What if, after a couple years of writing on this blog, I put up the post “It’s been a great ride, but I’m leaving the church”?  What if it gets to a point where I feel like I have to hide my shortcomings in order to publicly maintain the image of, “Yes, you too can be gay and Mormon.  Ask me how!”  What if I meet some guy named Jason and move to Canada to get married?  What then?  Wouldn’t it negate everything that I have said?

When I think about it, I started this blog with the intention of letting straight Mormons know what it was like to be a gay Mormon.  If I end up failing (in the sense that I leave behind my membership in the church), I believe it is important to record that as well.  Sometimes gay Mormons leave the church, it is a part of the issue that we can’t ignore.  The story of the ones who leave is as important as the story of the ones who stay.

Okay, take a deep breath.  Don’t read too much into this; I’m not going anywhere and still believe the church is true like I always have.  Bosom burning and all.  But my point is, I am an example of gay Mormons only as much as you are an example of straight Mormons.  We’re all flawed.  I sometimes forget to pray at night, my home teaching frequency could be better (much better), and I could probably stand to be more reverent in Elder’s Quorum.  Flawed.  If we look to anyone other than the Savior for an example of perfection, we will be sorely disappointed.  Every single time.  I’m positive there have been less than charitable moments even in the Monson household.

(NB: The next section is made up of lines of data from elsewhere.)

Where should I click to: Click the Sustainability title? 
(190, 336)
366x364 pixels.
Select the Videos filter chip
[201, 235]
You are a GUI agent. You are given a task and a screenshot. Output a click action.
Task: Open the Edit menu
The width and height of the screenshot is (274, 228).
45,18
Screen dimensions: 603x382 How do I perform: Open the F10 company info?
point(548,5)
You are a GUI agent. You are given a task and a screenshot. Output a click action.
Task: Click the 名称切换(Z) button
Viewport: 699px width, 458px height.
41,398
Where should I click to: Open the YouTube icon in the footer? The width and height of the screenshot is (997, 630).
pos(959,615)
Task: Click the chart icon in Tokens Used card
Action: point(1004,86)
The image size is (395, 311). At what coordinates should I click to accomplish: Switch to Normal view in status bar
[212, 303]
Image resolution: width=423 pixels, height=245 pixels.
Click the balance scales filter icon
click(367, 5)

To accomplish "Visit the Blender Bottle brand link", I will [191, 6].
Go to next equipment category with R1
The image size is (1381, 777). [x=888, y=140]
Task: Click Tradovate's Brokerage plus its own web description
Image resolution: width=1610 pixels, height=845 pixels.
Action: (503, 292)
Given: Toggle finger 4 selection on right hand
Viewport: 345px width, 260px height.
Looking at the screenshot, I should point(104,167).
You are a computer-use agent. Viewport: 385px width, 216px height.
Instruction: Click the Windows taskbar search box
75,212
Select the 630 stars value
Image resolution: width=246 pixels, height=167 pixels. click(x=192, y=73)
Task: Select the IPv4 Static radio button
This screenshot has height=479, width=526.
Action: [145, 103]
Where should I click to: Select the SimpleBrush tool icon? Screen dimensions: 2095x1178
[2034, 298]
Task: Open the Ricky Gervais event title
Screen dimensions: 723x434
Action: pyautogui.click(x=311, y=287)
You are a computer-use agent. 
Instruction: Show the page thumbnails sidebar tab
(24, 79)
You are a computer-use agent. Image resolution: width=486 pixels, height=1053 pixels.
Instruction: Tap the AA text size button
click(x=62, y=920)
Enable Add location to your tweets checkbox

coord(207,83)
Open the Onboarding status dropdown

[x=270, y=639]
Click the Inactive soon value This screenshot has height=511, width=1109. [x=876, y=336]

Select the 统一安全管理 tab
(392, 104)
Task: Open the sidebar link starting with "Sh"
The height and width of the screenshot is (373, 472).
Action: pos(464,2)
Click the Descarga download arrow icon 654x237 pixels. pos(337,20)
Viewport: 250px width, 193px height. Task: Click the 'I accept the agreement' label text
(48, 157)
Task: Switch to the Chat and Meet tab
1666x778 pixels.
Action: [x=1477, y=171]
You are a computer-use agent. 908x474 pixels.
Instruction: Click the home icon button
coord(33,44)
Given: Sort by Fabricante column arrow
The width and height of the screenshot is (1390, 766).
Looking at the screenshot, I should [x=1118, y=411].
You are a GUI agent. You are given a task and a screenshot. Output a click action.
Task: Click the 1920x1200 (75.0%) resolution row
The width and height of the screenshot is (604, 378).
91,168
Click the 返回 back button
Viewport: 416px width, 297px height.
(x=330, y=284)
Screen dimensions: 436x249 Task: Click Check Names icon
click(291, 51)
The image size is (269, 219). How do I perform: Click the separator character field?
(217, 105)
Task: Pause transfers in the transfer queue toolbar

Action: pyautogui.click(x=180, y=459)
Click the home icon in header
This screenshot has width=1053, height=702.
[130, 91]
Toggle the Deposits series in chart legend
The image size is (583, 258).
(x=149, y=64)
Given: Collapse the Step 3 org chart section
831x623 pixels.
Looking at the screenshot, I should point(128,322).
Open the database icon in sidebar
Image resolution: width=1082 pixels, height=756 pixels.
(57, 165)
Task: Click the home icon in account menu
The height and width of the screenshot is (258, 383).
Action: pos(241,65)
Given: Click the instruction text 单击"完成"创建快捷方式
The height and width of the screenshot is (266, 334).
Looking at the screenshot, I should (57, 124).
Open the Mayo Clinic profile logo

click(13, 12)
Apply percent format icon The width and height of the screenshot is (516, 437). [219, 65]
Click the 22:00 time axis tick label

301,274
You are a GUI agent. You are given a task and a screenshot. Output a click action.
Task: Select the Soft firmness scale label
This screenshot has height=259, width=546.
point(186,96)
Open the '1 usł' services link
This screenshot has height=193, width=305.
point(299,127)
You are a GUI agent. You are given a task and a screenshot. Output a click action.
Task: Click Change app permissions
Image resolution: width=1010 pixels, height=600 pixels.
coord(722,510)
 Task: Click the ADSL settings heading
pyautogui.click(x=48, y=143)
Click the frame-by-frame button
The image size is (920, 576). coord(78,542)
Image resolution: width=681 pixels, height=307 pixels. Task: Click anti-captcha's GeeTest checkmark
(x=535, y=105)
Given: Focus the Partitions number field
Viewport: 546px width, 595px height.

I guess this is my Charles Barkley moment.  “I am not a role-model!” and all that.

Okay, now this is the part where I put my ego in check.  In the past several months at least four or five authors of the moho blogs I follow have publicly come out of the closet and stayed in the church.  I didn’t start the trend; I just jumped on it.  If any gay Mormon can be identified as starting the ball rolling towards an open dialog on homosexuality and Mormonism, it would arguably be Ty Mansfield (who I have never met, but like to refer to as the Mormon “Grand High Gay”) when he co-authored the book In Quiet Desperation.  I haven’t read it (still), but the fact that it existed and some guy put his real name on it helped me in the process of my own coming out.  In turn, I don’t look to him as a role model, but I do respect the courage he has demonstrated.  In short, I realize that I am only one voice in a growing number of publicly gay Mormons and am excited at the prospect of an openness in the church when it comes the issue of sexuality and what happens when it is of the “homo” variety.

What if we fail?

What if we succeed?

Can you imagine an environment where a parent’s worst fear isn’t that “my child will be gay”?  Where a teenager doesn’t fear the reaction of his Priest’s quorum to the news that he isn’t really into the new Laurel that moved in?  Where the single gay adult feels his talents and perspectives are wanted, even needed, by the families in his ward?  Where no one feels like they need to hide who they are in order to feel loved by their fellow Saints?

We’ve come a long ways towards this (a long ways) but we have quite a ways to go.  There will be some casualties.  Some of us will fall by the wayside.  Some of us will leave the church and become bitter and angry.  Some of us will leave the church and become happy.  Some of us will stay.  Whatever the risks, this current “fad” of openness is one band(covered)wagon that I want to be on.